Interpreting the result
If the ATT is positive (say 2.5pp, as was the case in our supposed outcome), that means returning visitors are more likely to purchase not simply by viewing more pages or spending more time (and we controlled for those), but due to being a return customer (e.g., more trust, intent). If the ATT is virtually zero, the observed covariates explain the entire difference in raw purchase rates, and returning status itself adds no extra boost once we account for them.
Finally, it’s critical to recognize limitations in PSM. PSM can only measure observed confounding effects in the data. Moreover, poor overlap or a mis-specified propensity model can also cause inaccurate estimates. Sensitivity analyses strengthen the analysis, and researchers can use other methods. For instance, inverse probability weighting or doubly robust estimation can be used to check robustness.
Conclusion
Propensity Score Matching is not so new to the data scientist, and is an incredibly powerful technique for causal inference with observational data. In this blog, we explained how PSM works in theory and practice using an e-commerce case study. We demonstrate estimation of propensity scores with a logistic regression, match treatment and control units with similar scores, check covariate balance with diagnostics like standardized mean differences, and estimate the causal effect on an outcome. By matching returning visitors with new visitors who behaved similarly on an online shopping site, we could capture the role of being a returning visitor in determining purchase likelihood.

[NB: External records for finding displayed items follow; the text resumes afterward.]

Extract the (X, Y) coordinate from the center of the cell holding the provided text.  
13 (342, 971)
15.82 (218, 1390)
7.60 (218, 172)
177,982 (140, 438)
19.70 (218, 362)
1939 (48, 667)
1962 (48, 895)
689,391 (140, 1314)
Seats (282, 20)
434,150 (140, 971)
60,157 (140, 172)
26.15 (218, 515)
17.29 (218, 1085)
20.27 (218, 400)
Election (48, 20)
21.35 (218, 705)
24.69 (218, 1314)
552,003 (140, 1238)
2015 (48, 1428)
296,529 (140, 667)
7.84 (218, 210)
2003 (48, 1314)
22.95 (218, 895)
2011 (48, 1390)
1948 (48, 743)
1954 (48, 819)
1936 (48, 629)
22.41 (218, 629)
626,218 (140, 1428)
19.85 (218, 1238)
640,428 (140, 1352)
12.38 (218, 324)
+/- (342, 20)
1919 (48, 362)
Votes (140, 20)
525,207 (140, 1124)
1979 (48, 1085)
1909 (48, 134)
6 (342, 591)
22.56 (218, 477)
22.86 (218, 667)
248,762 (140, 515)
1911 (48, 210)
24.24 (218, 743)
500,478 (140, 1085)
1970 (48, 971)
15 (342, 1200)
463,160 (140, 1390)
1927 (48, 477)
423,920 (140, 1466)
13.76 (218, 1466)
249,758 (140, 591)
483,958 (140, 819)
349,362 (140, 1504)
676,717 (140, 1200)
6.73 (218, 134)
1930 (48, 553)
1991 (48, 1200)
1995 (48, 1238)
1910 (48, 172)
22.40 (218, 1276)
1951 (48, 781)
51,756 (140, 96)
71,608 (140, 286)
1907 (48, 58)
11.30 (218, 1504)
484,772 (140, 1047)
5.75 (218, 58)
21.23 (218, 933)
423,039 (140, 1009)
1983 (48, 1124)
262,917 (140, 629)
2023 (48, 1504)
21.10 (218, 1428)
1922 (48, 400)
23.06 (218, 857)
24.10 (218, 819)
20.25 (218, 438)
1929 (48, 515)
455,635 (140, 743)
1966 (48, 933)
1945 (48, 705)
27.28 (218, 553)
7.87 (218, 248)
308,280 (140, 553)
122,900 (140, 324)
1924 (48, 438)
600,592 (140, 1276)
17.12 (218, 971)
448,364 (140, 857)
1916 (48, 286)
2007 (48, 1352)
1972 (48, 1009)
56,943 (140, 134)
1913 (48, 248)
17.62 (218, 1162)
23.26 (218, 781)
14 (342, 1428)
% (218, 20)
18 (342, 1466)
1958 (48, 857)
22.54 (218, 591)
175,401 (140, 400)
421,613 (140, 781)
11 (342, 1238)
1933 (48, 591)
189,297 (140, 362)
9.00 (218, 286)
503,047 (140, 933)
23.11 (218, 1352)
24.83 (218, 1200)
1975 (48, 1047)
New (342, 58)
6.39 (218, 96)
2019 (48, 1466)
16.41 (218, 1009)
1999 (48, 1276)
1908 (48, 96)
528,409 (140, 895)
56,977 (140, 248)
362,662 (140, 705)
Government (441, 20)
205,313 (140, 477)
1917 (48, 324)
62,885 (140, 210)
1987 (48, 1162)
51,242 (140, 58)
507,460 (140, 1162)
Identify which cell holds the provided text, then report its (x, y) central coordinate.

Our analysis showed that returning visitors do indeed have (even after accounting for their browsing behavior) a better conversion probability.
The process we followed – Introduction → Propensity Model → Matching → Diagnosis → Effect Estimation.
When we use PSM, we need to be aware of the selection of covariates (we must consider all relevant confounders), assumptions (overlap between propensity scores), and realize that PSM minimizes bias from observed covariates but does not remove bias from hidden covariates. Considering this, PSM offers an honest and transparent method to approximate a trial and infer causality from your data.